Despite all this reassurance that colic is normal, doesn’t cause harm, and might help your baby get their needs met, it can be horribly difficult and stressful when you’re living through it. I remember I could almost never sit down as our baby needed constant motion: having to eat meals in turns while walking our baby up and down the hall, and feeling like this was utterly unsustainable. So I am pleased to report that there are some things you can try to relieve the symptoms of colic. None of these is a guaranteed remedy, but people do report success with all of them. Which one (or ones) work best probably depends on what exactly is causing your baby’s own brand of colic.
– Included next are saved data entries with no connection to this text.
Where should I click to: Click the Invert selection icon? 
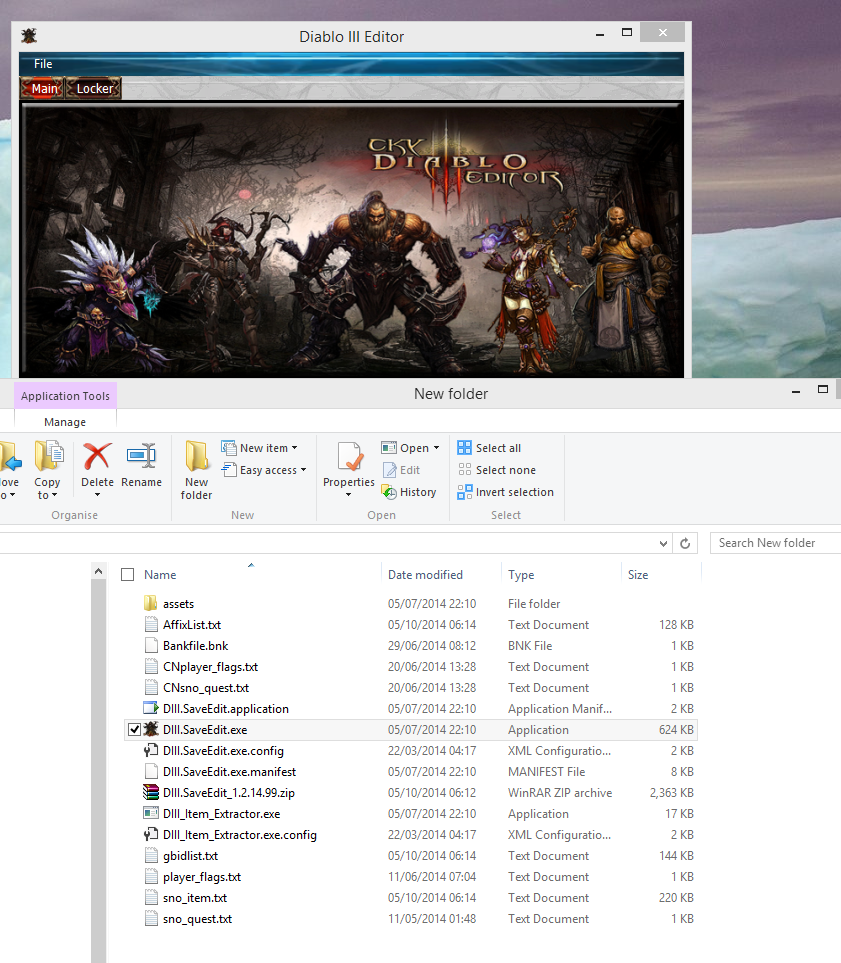[465, 492]
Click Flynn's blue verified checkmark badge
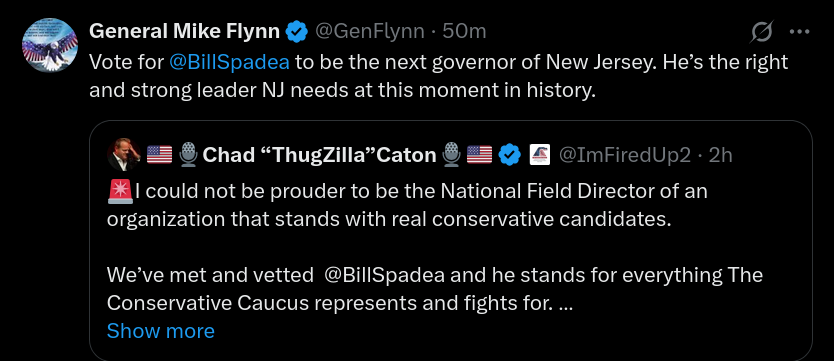The image size is (834, 361). [x=297, y=32]
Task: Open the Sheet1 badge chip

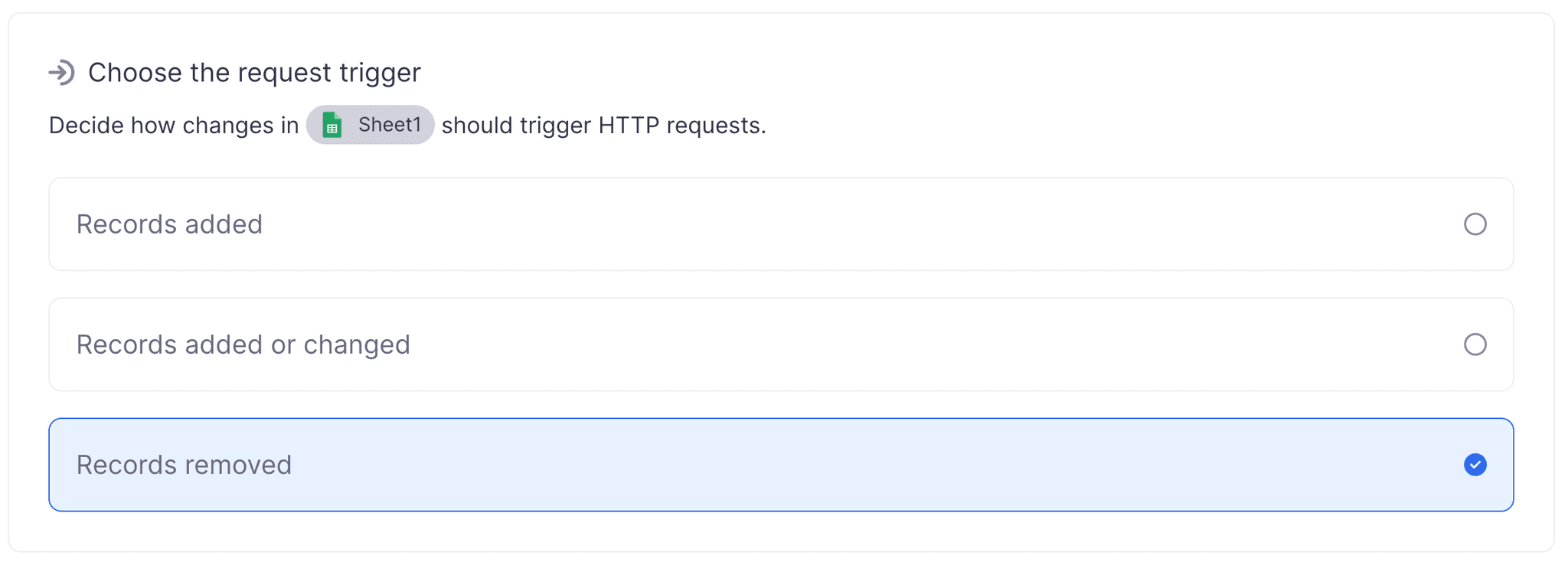Action: [x=371, y=125]
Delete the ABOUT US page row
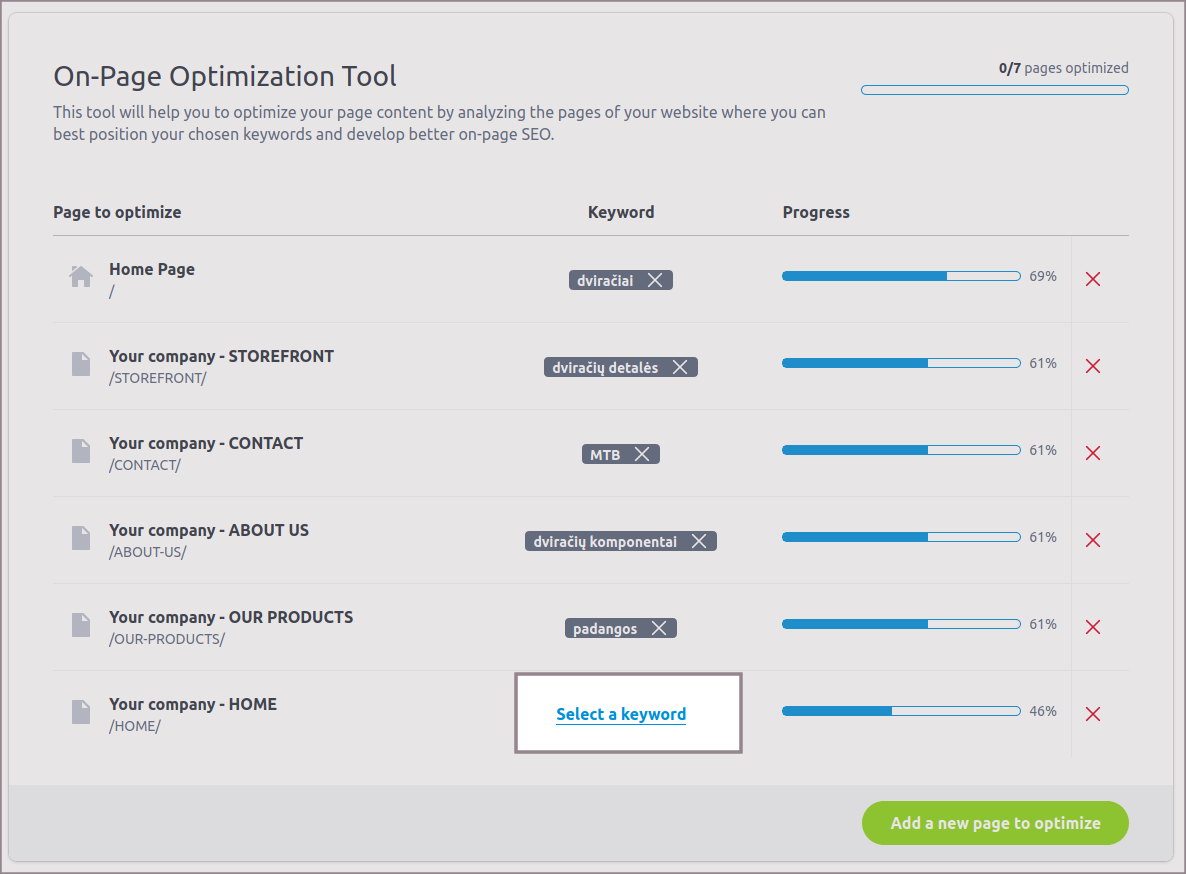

Go ahead and try them all if you’re inclined. 

  1. Infant Massage: Massage is great for babies. It helps with their sensory integration, with their growing awareness of their own contours, and with their developing digestive system. For a gassy baby, or one suffering from dyschezia, massage can provide soothing abdominal relief as it helps them process gas and love waste through their intestinal tract. Massage your baby’s tummy gently clockwise, or downwards, or softly pump or bicycle their legs. You can also take your baby to an RMT who treats infants. We have infant massage experts regularly at our Virtual Parenting Circles, if you want to learn some techniques.

  2. Infant Body Work: Some forms of body work, such as craniosacral therapy, osteopathy, and infant chiropracting are very safe and gentle for babies. There is even baby acupuncture, which is usually done through pressure points instead of needles. All of these modalities can help if the colic is caused by alignment issues, torticollis, or stiffness. It can also help with many newborn breastfeeding issues if your baby is struggling with comfort while positioning.
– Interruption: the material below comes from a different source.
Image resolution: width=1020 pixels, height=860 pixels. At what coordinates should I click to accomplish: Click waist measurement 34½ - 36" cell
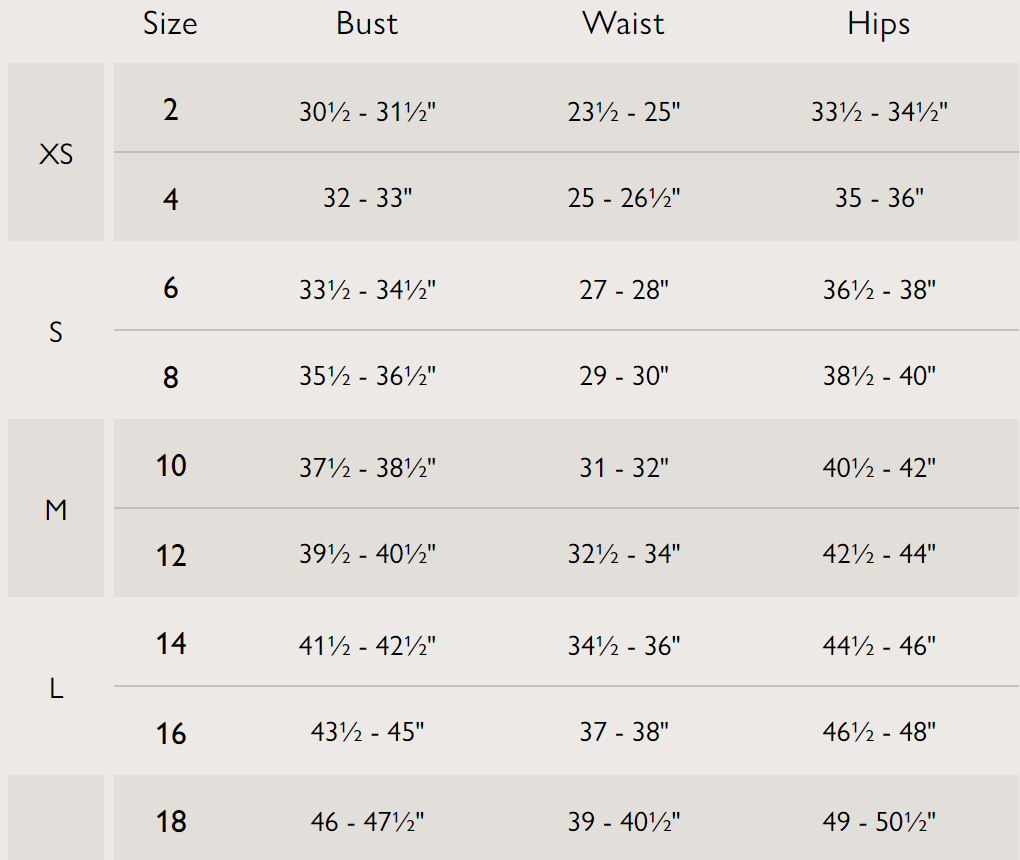(x=623, y=645)
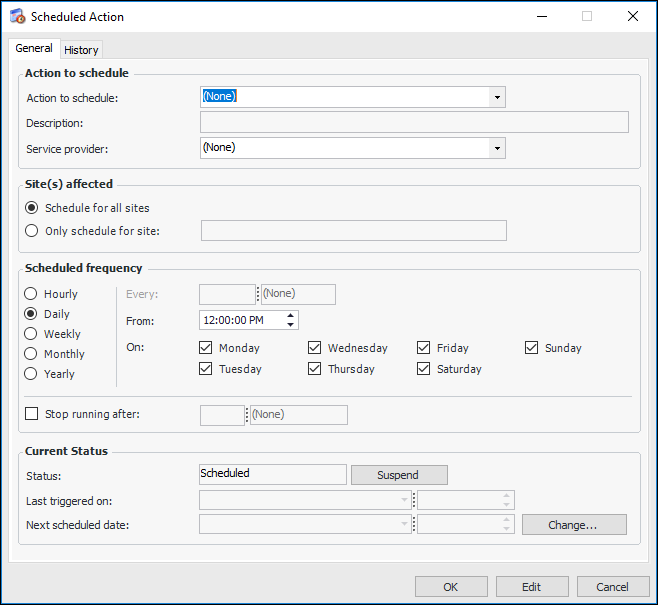Choose Monthly scheduled frequency

[x=31, y=354]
  3. Skin To Skin: Holding your baby regulates all their systems and brings them into homeostasis. Babies are not independent, and cannot regulate themselves without our help. Studies repeatedly show that the more you hold your baby, the less they cry. While skin-to-skin will not eliminate colic, it certainly reduces both the symptoms and the intensity. Even though we have to put our babies down to meet our own needs, from an infant developmental perspective, the more you can hold your baby, the better.

14. Time & perspective

Although there are other things you can do to help your baby through the colicky first few months, the ultimate cure for colic is simply time. This too shall pass. Your baby will continue to cry, of course, as that remains their main form of communication for a long time, but the crazy intense colic usually resolves naturally around 12 weeks, as your baby’s systems all stabilise and adapt to the outside world. Their digestive systems, their musculoskeletal system, their sense of self, their circadian rhythms, and your shifting milk all slow down after three months of rapid, roller-coaster flux. You will notice that your days are more predictable, your baby sleeps in a more regular pattern, and your techniques for soothing your baby are more consistent and reliable.

A lot of people say that their second baby was much easier than their first, and I often wonder if this is actually true, or if it is that our expectations are simply more realistic the second time around, which makes it all seem easier based on familiarity. And the trust that it is normal and it will pass. The first time round it can be daunting, terrifying, overwhelming, and inconceivable how much our babies want to be held and how much they cry if we’re not actively feeding and bouncing them all the time–and sometimes even when we are! But this is usual. Colic is difficult, challenging, stressful and intense, but also universal, normal and transitional. Just like so much about parenting.

Stephanie Ondrack is a Childbirth educator in Vancouver BC whose first baby was by far the most colicky. Or maybe it was just the jarring learning curve of new parenthood. It sure seemed easier the second and third times around.